(Collection entries)
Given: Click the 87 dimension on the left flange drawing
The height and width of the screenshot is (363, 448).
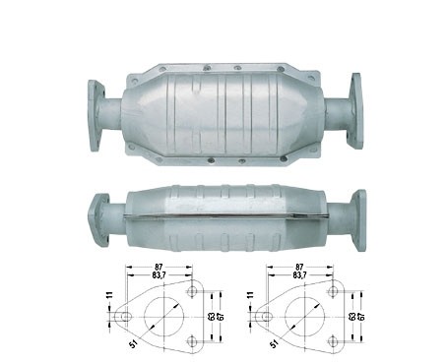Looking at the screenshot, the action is pos(159,268).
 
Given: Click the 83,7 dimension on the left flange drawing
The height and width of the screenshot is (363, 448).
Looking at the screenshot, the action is pos(159,275).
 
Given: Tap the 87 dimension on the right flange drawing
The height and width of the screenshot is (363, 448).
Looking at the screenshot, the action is pos(299,268).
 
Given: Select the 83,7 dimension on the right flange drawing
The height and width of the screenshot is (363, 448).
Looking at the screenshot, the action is pos(298,275).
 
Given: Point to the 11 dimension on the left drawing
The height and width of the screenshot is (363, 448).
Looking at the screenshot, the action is pos(110,294).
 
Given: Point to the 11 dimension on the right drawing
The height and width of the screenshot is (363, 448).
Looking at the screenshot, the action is pos(251,294).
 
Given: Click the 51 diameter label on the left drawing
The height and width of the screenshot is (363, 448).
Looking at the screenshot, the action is pos(133,344).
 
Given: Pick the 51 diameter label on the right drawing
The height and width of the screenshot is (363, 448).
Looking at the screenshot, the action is pos(275,344).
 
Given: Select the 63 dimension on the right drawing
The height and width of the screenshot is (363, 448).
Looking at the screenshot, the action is pos(352,317).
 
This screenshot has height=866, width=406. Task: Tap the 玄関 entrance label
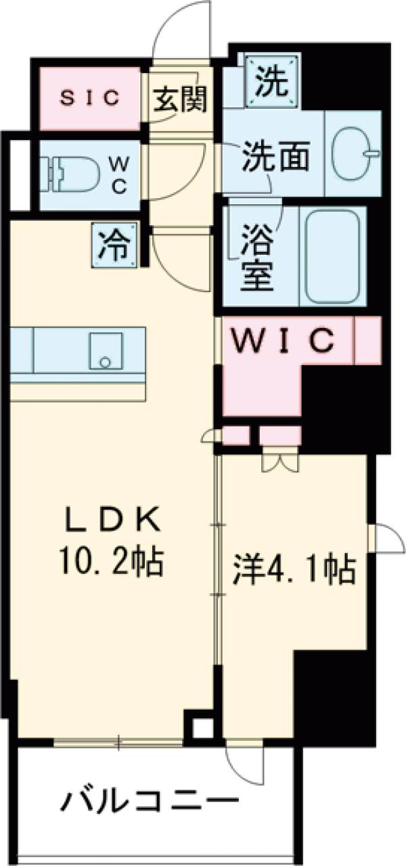tap(180, 98)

§ **Instructions to follow**
Rewrite every row above in full, offsetting each coordinate in the answers by adding 30 to it. Leave the pictures out.

§ **Finished task**
Given: Click the 87 dimension on the left flange drawing
The height and width of the screenshot is (363, 448).
Looking at the screenshot, the action is pos(189,298).
 
Given: Click the 83,7 dimension on the left flange drawing
The height and width of the screenshot is (363, 448).
Looking at the screenshot, the action is pos(189,305).
 
Given: Tap the 87 dimension on the right flange drawing
The height and width of the screenshot is (363, 448).
Looking at the screenshot, the action is pos(329,298).
 
Given: Select the 83,7 dimension on the right flange drawing
The height and width of the screenshot is (363, 448).
Looking at the screenshot, the action is pos(328,305).
 
Given: Point to the 11 dimension on the left drawing
The height and width of the screenshot is (363, 448).
Looking at the screenshot, the action is pos(140,324).
 
Given: Point to the 11 dimension on the right drawing
The height and width of the screenshot is (363, 448).
Looking at the screenshot, the action is pos(281,324).
 
Given: Click the 51 diameter label on the left drawing
The height and width of the screenshot is (363, 448).
Looking at the screenshot, the action is pos(163,374).
 
Given: Pick the 51 diameter label on the right drawing
The height and width of the screenshot is (363, 448).
Looking at the screenshot, the action is pos(305,374).
 
Given: Select the 63 dimension on the right drawing
The height and width of the screenshot is (363, 448).
Looking at the screenshot, the action is pos(382,347).
 
This screenshot has height=866, width=406. Task: Tap the 玄関 entrance label
tap(210, 128)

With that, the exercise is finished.